March 14, 2012 — Japan’s NAND flash memory industry rapidly rebounded from the devastating Great East Japan earthquake and tsunami that hit one year ago this week, says IHS. Strong demand, fortunate fab location, and quick wafer supply replenishment allowed Toshiba Corp. to quickly regain some of its lost market share, according to the IHS iSuppli Memory & Storage Service.
Toshiba is Japan’s only NAND flash maker. The company saw a Q2 2011 impact from the March 11 earthquake off Sendai, Japan, losing more than 6 percentage points of market share in that quarter. Corresponding share increases went to competitors Samsung Electronics Co. Ltd., Micron Technology Inc., and Hynix Semiconductor Inc.
Figure. Global NAND flash memory revenue, market share by quarter (Percentage Share of Revenue in USD).

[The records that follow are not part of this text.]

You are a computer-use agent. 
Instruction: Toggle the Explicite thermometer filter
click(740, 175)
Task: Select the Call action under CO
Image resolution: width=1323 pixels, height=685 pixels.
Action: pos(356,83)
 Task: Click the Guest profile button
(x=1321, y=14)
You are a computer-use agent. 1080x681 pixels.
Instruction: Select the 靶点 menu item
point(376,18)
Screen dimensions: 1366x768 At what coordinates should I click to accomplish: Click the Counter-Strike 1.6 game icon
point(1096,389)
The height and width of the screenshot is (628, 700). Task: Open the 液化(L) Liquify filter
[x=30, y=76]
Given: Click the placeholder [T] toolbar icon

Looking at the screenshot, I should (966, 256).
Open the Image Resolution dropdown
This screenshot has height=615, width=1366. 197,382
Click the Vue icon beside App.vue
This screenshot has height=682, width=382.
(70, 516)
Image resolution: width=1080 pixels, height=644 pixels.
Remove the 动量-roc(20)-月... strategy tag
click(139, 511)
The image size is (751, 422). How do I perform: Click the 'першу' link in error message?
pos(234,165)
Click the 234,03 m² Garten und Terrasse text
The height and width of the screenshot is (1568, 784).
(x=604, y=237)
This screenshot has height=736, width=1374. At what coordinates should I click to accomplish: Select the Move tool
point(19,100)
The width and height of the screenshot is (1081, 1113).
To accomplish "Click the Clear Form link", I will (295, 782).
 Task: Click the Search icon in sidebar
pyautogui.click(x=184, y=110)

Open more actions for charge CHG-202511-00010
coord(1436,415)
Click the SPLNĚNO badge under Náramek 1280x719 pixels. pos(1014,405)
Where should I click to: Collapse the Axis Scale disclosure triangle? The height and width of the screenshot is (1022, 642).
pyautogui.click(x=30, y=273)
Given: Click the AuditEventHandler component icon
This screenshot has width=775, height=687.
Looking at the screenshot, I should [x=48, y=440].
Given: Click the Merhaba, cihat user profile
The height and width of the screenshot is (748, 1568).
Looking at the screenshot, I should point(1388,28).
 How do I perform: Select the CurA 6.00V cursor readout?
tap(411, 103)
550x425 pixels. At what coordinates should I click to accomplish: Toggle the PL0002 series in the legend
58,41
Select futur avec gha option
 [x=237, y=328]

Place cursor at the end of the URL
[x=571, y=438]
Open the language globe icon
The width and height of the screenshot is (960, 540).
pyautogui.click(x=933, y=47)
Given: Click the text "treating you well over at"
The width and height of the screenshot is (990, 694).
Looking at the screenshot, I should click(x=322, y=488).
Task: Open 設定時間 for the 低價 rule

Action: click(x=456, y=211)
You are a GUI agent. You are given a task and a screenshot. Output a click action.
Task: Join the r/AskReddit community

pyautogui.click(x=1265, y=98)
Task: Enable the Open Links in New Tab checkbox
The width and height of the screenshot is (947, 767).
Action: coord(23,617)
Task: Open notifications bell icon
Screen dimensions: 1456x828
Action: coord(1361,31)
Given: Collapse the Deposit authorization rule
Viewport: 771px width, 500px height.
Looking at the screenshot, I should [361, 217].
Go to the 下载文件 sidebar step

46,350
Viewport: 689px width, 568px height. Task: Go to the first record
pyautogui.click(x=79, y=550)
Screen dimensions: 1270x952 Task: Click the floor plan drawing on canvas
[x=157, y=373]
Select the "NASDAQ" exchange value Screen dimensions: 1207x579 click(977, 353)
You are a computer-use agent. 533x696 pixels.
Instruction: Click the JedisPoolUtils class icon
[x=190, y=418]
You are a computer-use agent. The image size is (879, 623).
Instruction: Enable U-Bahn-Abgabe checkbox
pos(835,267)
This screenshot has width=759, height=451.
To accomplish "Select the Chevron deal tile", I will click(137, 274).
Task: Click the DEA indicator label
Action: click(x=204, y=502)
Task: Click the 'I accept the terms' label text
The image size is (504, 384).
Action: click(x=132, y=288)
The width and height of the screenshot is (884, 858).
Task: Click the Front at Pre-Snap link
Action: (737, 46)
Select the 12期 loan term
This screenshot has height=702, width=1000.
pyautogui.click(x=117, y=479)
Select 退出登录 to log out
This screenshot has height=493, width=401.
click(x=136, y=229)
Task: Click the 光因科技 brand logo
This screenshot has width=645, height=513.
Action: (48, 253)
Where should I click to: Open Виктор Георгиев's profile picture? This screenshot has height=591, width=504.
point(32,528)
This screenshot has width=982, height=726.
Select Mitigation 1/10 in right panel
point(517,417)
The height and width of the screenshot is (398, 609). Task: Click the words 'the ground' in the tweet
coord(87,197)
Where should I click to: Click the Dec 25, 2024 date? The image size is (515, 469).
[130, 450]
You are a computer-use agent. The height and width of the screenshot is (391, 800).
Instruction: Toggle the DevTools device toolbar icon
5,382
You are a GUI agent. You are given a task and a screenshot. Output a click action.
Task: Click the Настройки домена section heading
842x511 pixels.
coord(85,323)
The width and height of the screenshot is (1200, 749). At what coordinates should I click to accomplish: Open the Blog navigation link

By the next quarter, Toshiba had regained nearly half that share, and dismissed any remaining effects from the disaster as negligible. This made the Japan earthquake disaster a "short-lived" burden on the NAND industry, with several factors lessening its impact on Toshiba and on the market as a whole, said Dee Nguyen, memory analyst at IHS. "Although Toshiba accounted for 35% of global NAND capacity at the time of the disaster, its Yokkaichi facilities [Fab 3 and Fab 4] were far enough from the epicenter to avoid significant damage," Nguyen said. The Yokkaichi fabs only went offline for a week, which spiked NAND spot prices 10-15% but failed to greatly impact average selling prices (ASPs).
There were also enough silicon wafers in the supply chain to sustain Toshiba’s fab operations while wafer suppliers rebooted. While wafer suppliers worked to keep the semiconductor supply chain on track following the March 11 quake, it was difficult for companies to procure raw materials for their production lines in the immediate aftermath. Two of Toshiba’s 300mm wafer suppliers, Shin-Etsu and Sumco, were located in the earthquake-affected area, with damage to their equipment and facilities. By the second week of April, Sumco restarted mass production and ramped additional manufacturing at its other sites. Shin-Etsu, the most significantly quake-affected, restarted production in mid to late April. 300mm wafer suppliers returned to near-normal levels by the end of May 2011.
Toshiba was therefore able to capitalize on the rising sales of storage-intensive tablets, smartphones, and other devices throughout 2011. Combining this steady NAND demand with a supply/demand rebalance brought on by the quake, NAND pricing improved, propelling the industry to 10% quarter-over-quarter revenue growth in Q3 2011.
Toshiba also reported no employee casualties from the disaster, and little to no damage to public infrastructure in the area of its fabs, the buildings, or its power supply. Japan’s government had prioritized electricity consumption to keep facilities like Toshiba’s in operation, mitigating the impact of power outages and minimizing the cost of idle fabs.
In July 2011, Toshiba opened a new fab (Fab 5) on its Yokkaichi campus. In a nod to the post-disaster mindset of Japan, Toshiba’s new facility uses advanced earthquake-absorbing techniques, as well as power-compensation technologies to protect against power disruptions.